Requirements —
Count the lines of the entries below that contain the word "Where" with matching capitalization, and give only that number.

Data —

----------------

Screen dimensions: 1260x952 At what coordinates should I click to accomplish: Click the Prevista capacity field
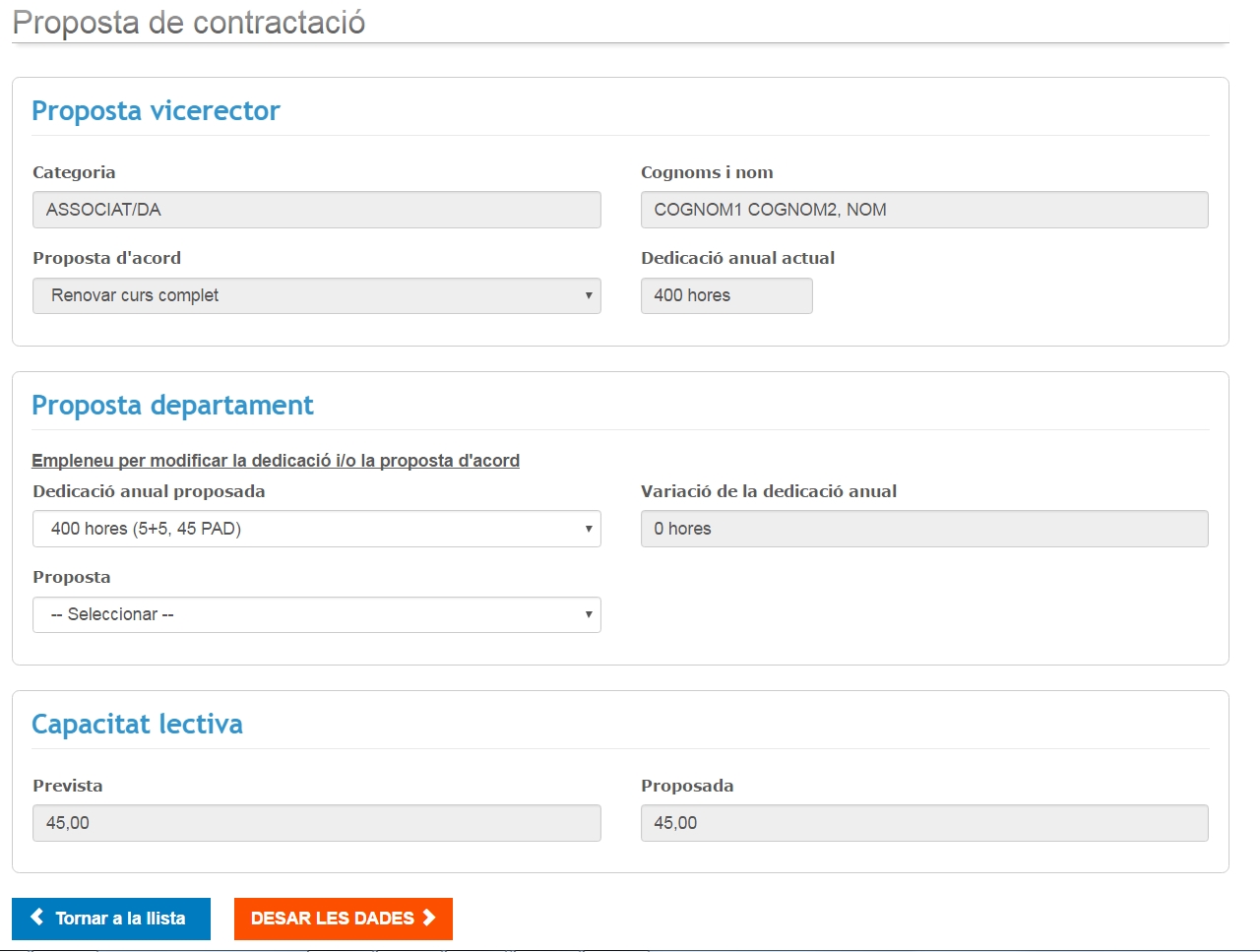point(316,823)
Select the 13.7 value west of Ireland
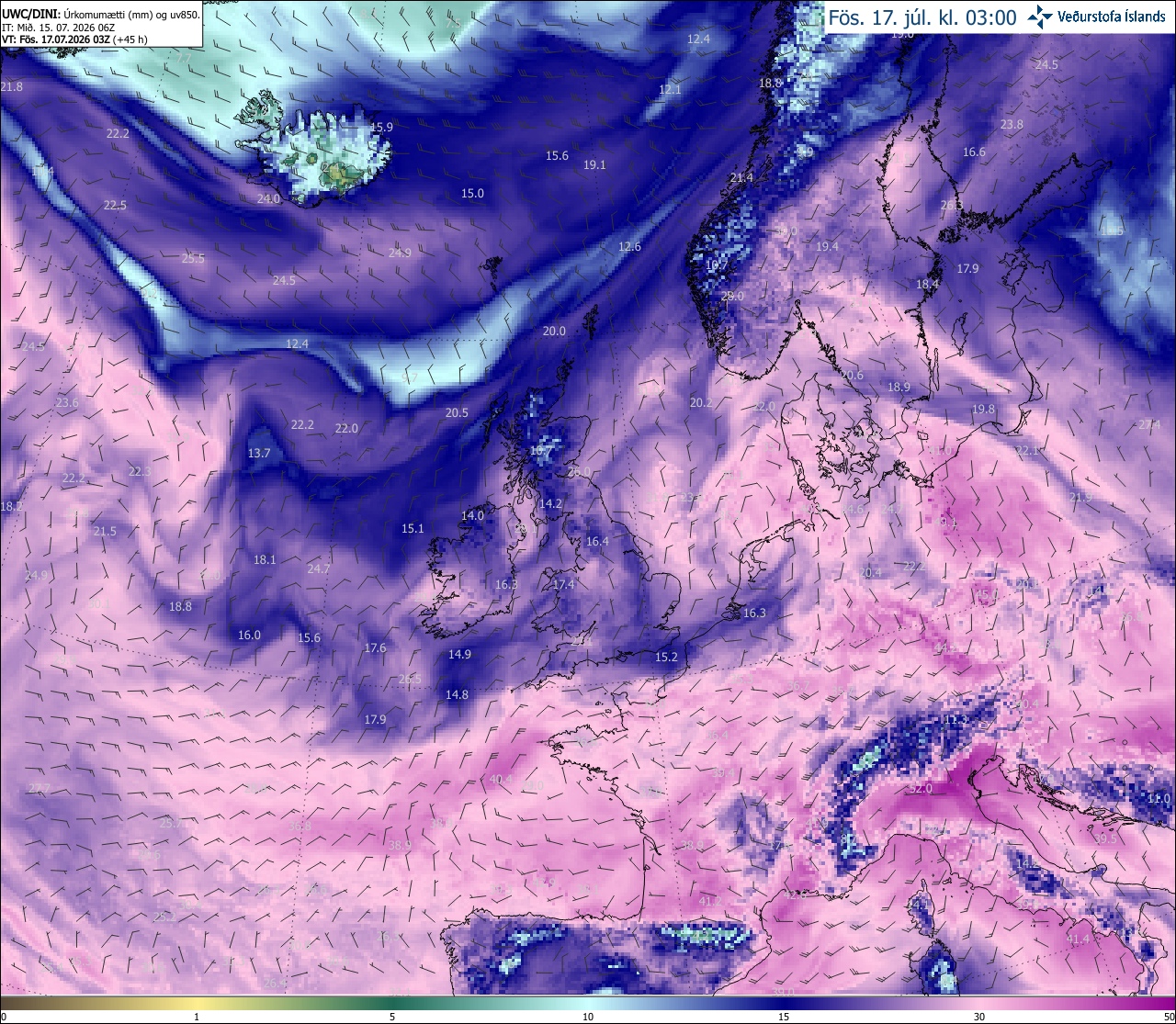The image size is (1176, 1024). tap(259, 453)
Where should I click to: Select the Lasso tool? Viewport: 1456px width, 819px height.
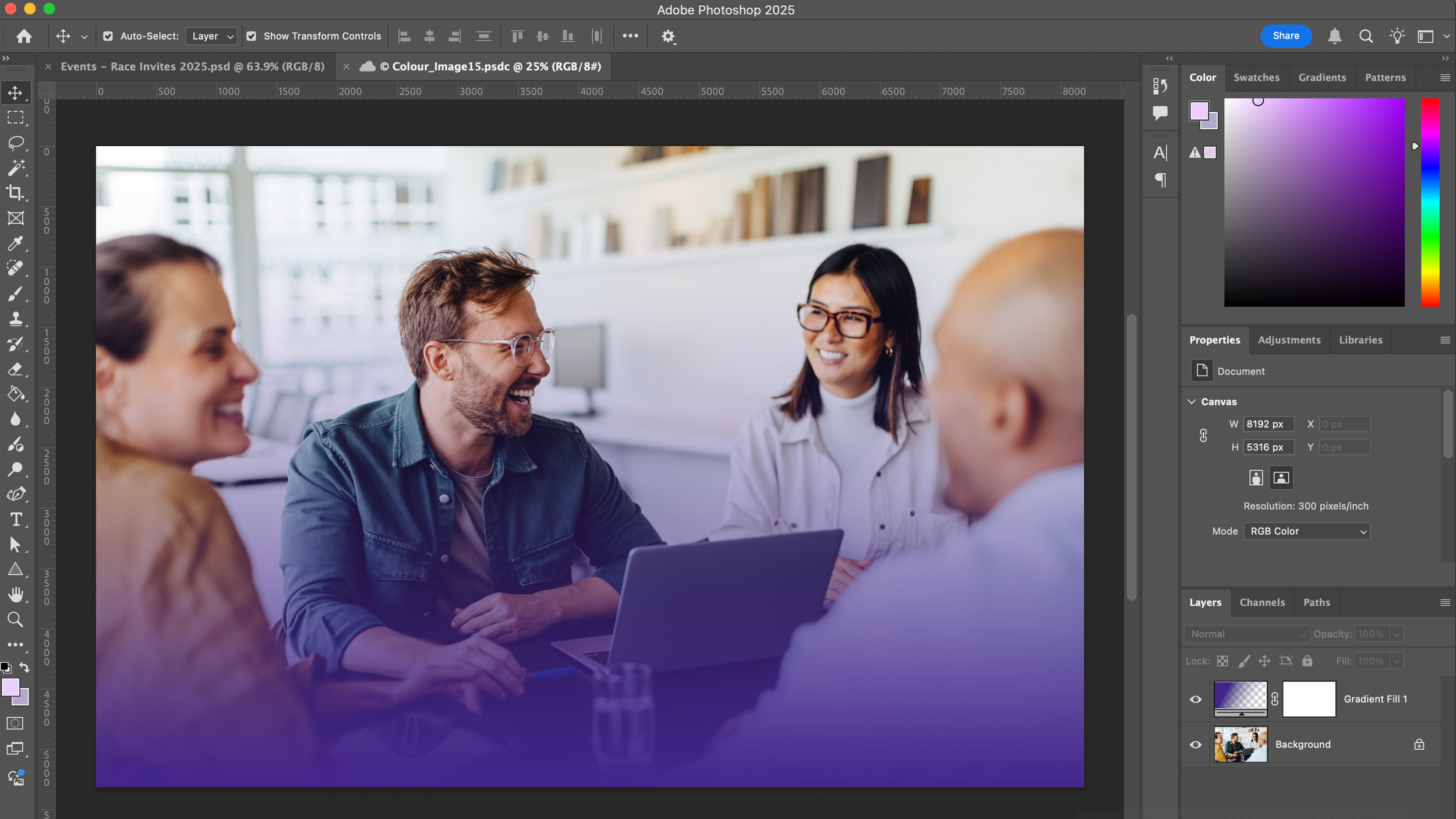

----------------

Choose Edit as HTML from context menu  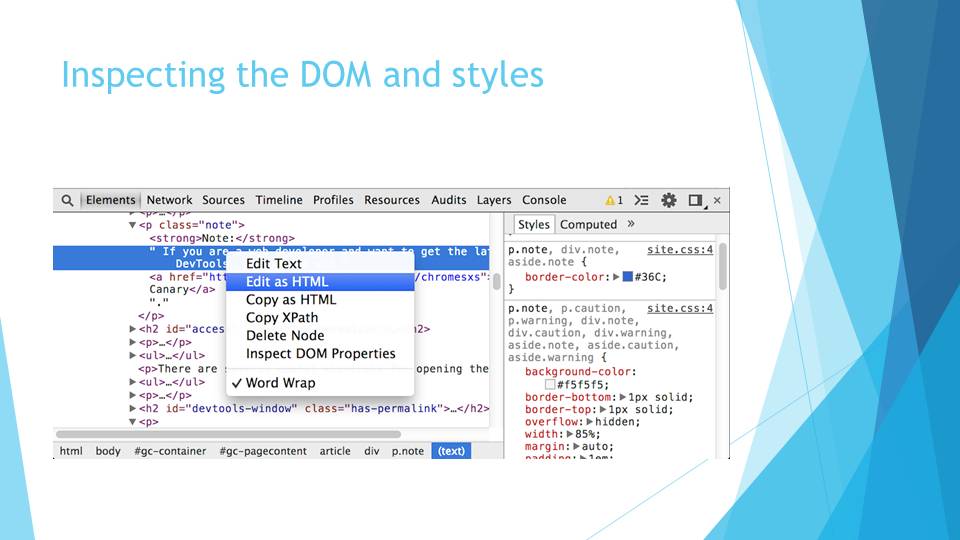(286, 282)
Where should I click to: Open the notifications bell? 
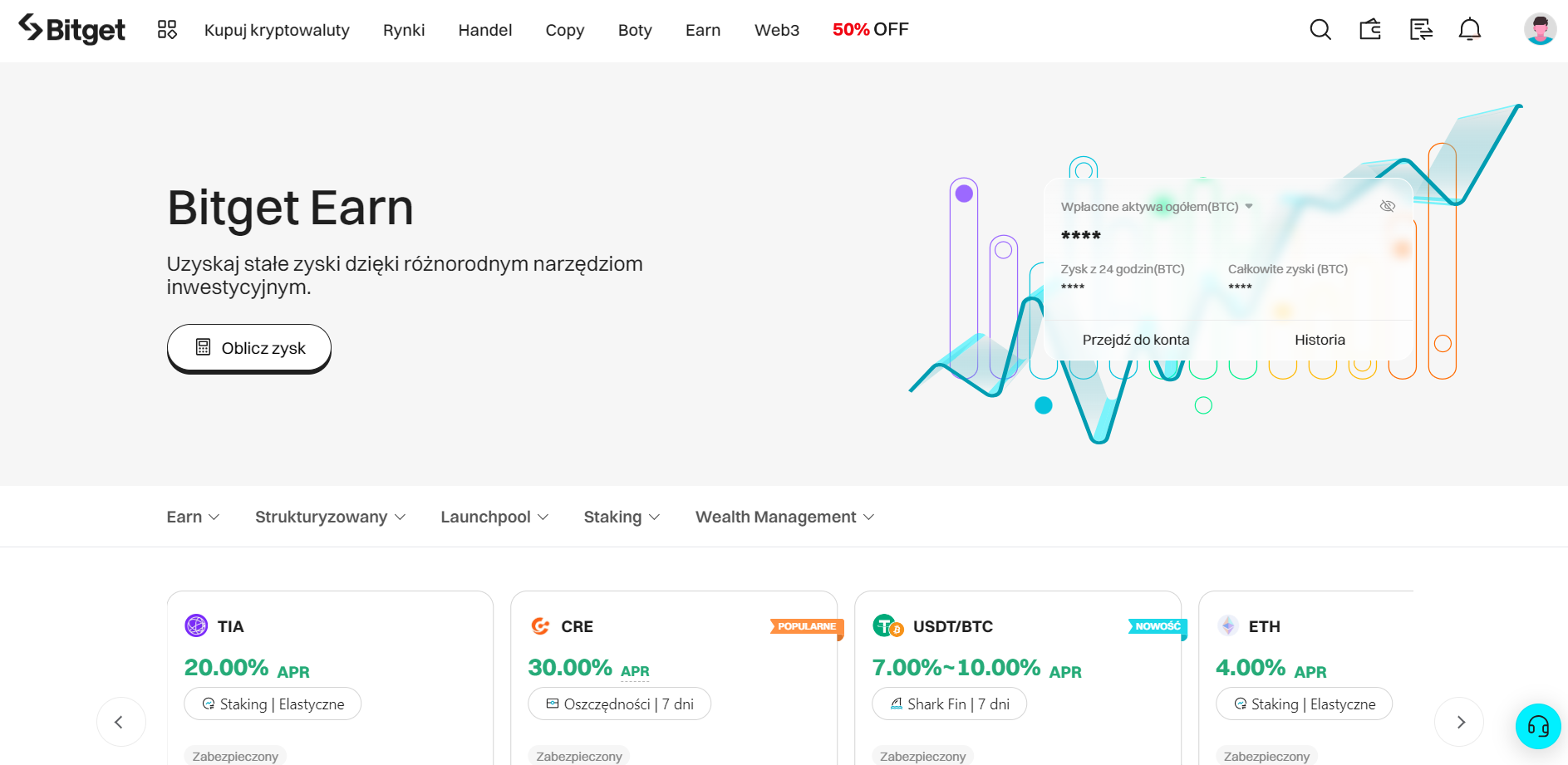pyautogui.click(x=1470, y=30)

----------------

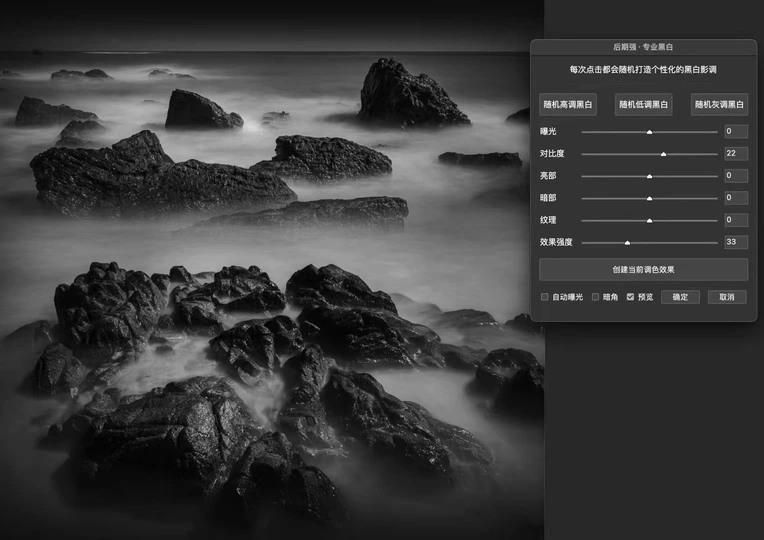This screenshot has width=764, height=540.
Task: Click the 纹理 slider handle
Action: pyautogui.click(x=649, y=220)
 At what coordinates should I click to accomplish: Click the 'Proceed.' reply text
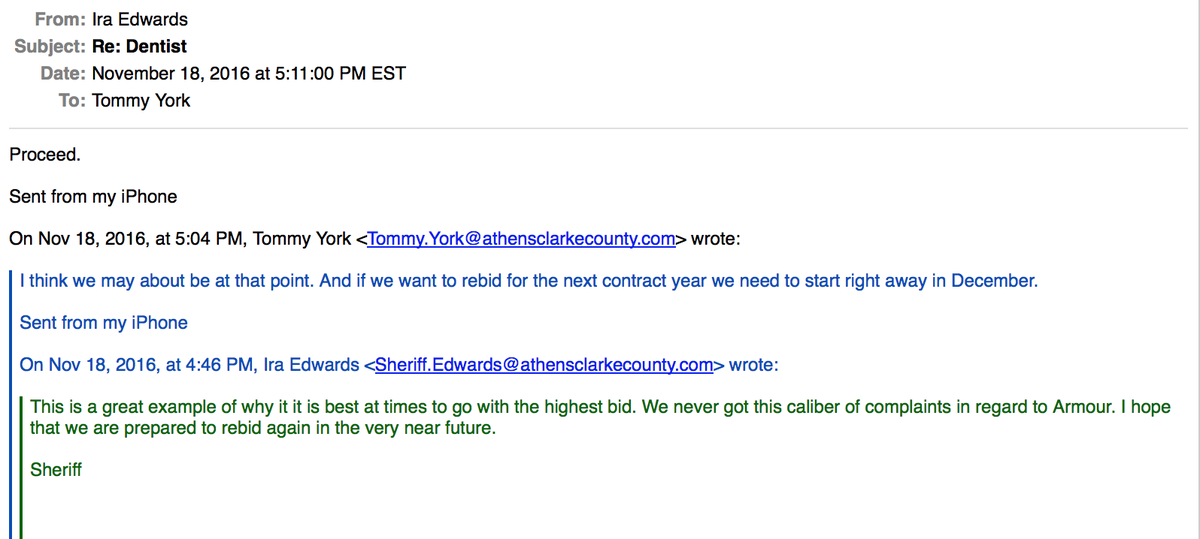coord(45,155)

----------------

In response —
2